Die Identität bewahren
Mano Khalil hatte, bis er in die Schule kam, eine schöne Kindheit, mit vielen Tieren auf dem Grundstück und einem starken Zusammenhalt in der Familie. Sein Vater war Bauer, ein einfacher Mann mit humanistischer Einstellung, die er an seine Kinder weitergab. Das habe Khalil und seine Geschwister vor der Beeinflussung durch das Regime gerettet. «Wir wussten, dass wir in zwei Welten leben.
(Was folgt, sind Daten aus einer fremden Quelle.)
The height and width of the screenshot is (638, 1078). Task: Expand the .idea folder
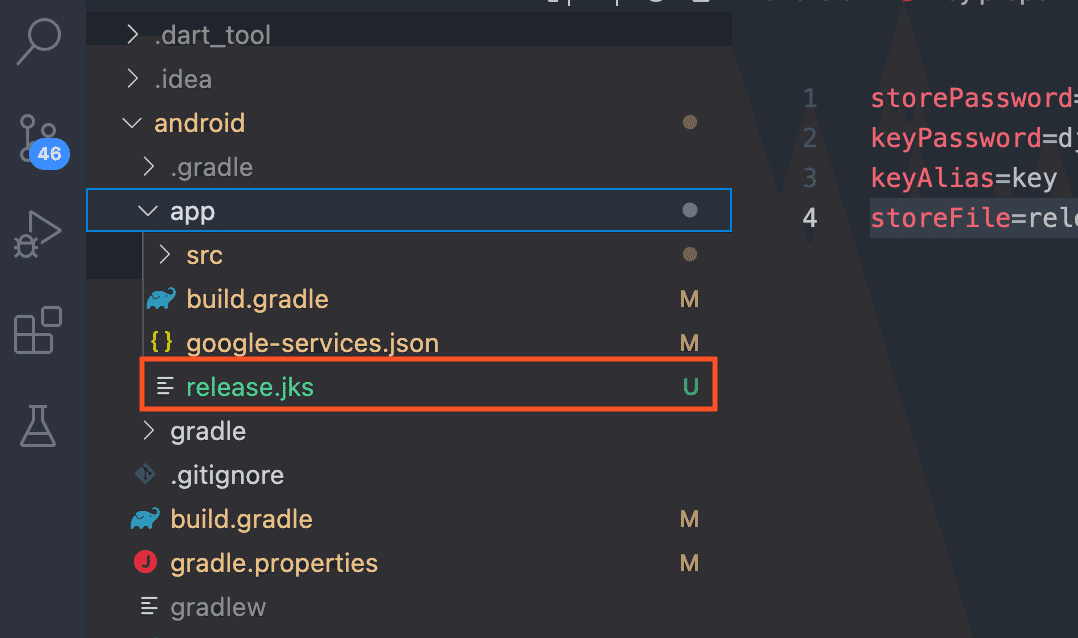click(x=132, y=79)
Die Brutalität, die wir in der Schule erfuhren, konnten wir zuhause abstreifen und uns so unsere Identität bewahren».
Regiesseur Mano Khalil ist 1996 aus Syrien geflüchtet und lebt heute in Bern.
Er fügt hinzu: «Je grausamer der Lehrer zu uns war, desto besser wollten wir Kinder sein.» Sie versuchten, das Gleichgewicht wiederherzustellen. Dazu brauchte es aber auch ein Ventil, um die erfahrene Gewalt zu verarbeiten. Das geschah auf dem zwei Kilometer langen Rückweg von der Schule. «Wir rissen beispielsweise Blumenbüschel aus dem Boden, um uns von dieser Aggressivität, die sich in uns angesammelt hatte, zu befreien. Wir wollten uns reinwaschen.»
Glaube an das Gute
Woran glaubt denn Khalil selbst? «An das Gute in den Herzen, nicht jedoch an eine Obrigkeit, die irgendwo sitzt und uns lenkt und auch nicht an die Erlösung durch das Paradies. Die Verantwortung für das eigene Leben muss jeder für sich übernehmen.»
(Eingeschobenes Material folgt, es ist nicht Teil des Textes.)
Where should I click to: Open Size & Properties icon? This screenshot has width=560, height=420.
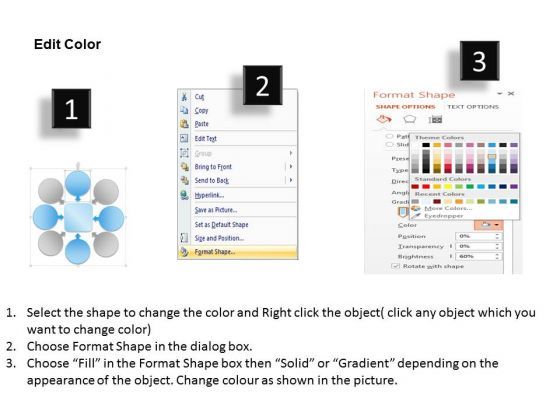pos(435,119)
Ohne den Rückhalt seiner Familie, ist Mano Khalil überzeugt, wäre er heute ein anderer. Kurden seien, geprägt durch ihre eigenen Erfahrungen, grundsätzlich empfänglicher für die Leiden anderer. «Mein Vater liebte alle Menschen, er hatte armenische, jüdische und arabische Freunde – für ihn spielten Herkunft und Religion keine Rolle.»
Die Hoffnung bleibt
Für Khalil ist der nun schon über zehn Jahre andauernde Bürgerkrieg in Syrien eine der grossen Niederlagen der Zivilisation. «Menschenrechte und Moralvorstellungen werden einfach aufgegeben, für Öl und Profit.» Es sei keine Lösung der westlichen Länder einfach wegzuschauen, wegzugehen oder sich derart billig zu verkaufen. Auch die Leiden der Menschen gerieten in Vergessenheit: «Als der erste Schuss fiel, waren noch alle erschüttert. Doch als dann Hunderttausende erschossen wurden, war das schon Alltagsrealität.» Eine Realität, von der auch Khalil eingeholt wurde. Vor fünf Jahren wurde seine 25-jährige Nichte in Qamishli von der ISIS umgebracht. Sie war im fünften Monat schwanger. «Vielleicht wird die Welt vergessen, aber ich nicht, und die Menschen in Syrien, die alles verloren haben, auch nicht.»
Wird der Krieg in Syrien je aufhören? Nein, ist Mano Khalil überzeugt. «Nicht, solange die Religion einen so starken Einfluss hat und die Menschen in Armut leben. Aber ich verliere die Hoffnung eigentlich nie. Wir sind Menschen. Wir können uns ändern.»
Der Film läuft in Luzern im Stattkino. «Nachbarn» hat gerade den Berner Filmpreis 2021 gewonnen.